Full bio, links and summary
Kristala Prather

Kristala Prather

Associate Professor of Chemical Engineering, MIT

Speaker

Kristala Prather is an Associate Professor of Chemical Engineering at Massachusetts Institute of Technology (MIT).  She received her degree from MIT in 1994 and PhD in Chemical Engineering from the University of California, Berkeley in 1999. She worked in BioProcess Research and Development at the Merck Research Labs in Rahway, New Jersey, US, for four years before returning to academia to pursue her interest in the potential of microbial chemical factories. Kristala Prather has received a number of awards, including, the National Science Foundation Career Award in 2010, the TR35 Young Innovator, Technology Review, in 2007; Young Investigator Award, Office of Naval Research in 2005–08; the New Faculty Award, Camille and Henry Dreyfus Foundation in 2004. Her interests include the engineering of microbes for production of fuels and chemicals.

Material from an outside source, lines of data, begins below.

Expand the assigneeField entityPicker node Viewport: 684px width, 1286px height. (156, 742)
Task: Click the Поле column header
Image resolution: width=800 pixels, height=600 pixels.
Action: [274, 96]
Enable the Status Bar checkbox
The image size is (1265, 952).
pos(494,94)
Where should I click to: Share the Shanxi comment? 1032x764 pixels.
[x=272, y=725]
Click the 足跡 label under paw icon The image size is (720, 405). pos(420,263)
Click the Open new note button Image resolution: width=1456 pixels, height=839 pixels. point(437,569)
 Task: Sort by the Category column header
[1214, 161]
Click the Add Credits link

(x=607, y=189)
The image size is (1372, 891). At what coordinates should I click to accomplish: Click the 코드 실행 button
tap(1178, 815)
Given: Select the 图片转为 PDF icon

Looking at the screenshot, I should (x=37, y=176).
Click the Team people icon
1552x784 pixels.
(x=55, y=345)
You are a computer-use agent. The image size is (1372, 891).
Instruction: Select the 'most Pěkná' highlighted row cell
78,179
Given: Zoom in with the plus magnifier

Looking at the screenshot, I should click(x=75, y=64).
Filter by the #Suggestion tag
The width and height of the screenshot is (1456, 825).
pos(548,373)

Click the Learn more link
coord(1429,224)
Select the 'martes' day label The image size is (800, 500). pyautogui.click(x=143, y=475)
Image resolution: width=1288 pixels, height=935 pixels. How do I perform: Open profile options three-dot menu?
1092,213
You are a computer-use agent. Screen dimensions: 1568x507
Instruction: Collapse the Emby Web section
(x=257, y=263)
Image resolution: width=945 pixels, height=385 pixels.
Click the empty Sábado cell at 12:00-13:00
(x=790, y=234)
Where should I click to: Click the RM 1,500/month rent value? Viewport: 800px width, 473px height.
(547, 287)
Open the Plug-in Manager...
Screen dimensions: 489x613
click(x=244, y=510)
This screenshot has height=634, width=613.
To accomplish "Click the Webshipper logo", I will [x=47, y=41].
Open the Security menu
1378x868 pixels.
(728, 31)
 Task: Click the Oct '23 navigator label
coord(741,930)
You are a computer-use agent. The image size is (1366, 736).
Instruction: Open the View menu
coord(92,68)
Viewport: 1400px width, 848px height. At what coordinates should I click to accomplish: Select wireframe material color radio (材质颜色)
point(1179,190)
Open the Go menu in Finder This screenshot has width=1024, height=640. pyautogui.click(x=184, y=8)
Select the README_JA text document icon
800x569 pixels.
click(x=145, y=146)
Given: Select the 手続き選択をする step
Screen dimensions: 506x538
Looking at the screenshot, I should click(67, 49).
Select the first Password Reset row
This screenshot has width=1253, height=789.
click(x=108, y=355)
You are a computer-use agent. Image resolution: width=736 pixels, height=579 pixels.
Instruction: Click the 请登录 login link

She is an investigator with the Synthetic Biology Engineering Research Center (SynBERC) which is funded by the National Science Foundation in the USA.

Presentation Summary

The world needs to provide ever-increasing amounts of energy to the five billion people in developing countries who aspire to developed country lifestyles. Fossil fuel-based energy production consumes immense amounts of water. It also creates intense air pollution. Microbial synthesis is a method of harnessing the synthetic power of biology to build microbial chemical factories – factories which can produce chemicals that may be used to create fuels in a highly efficient manner.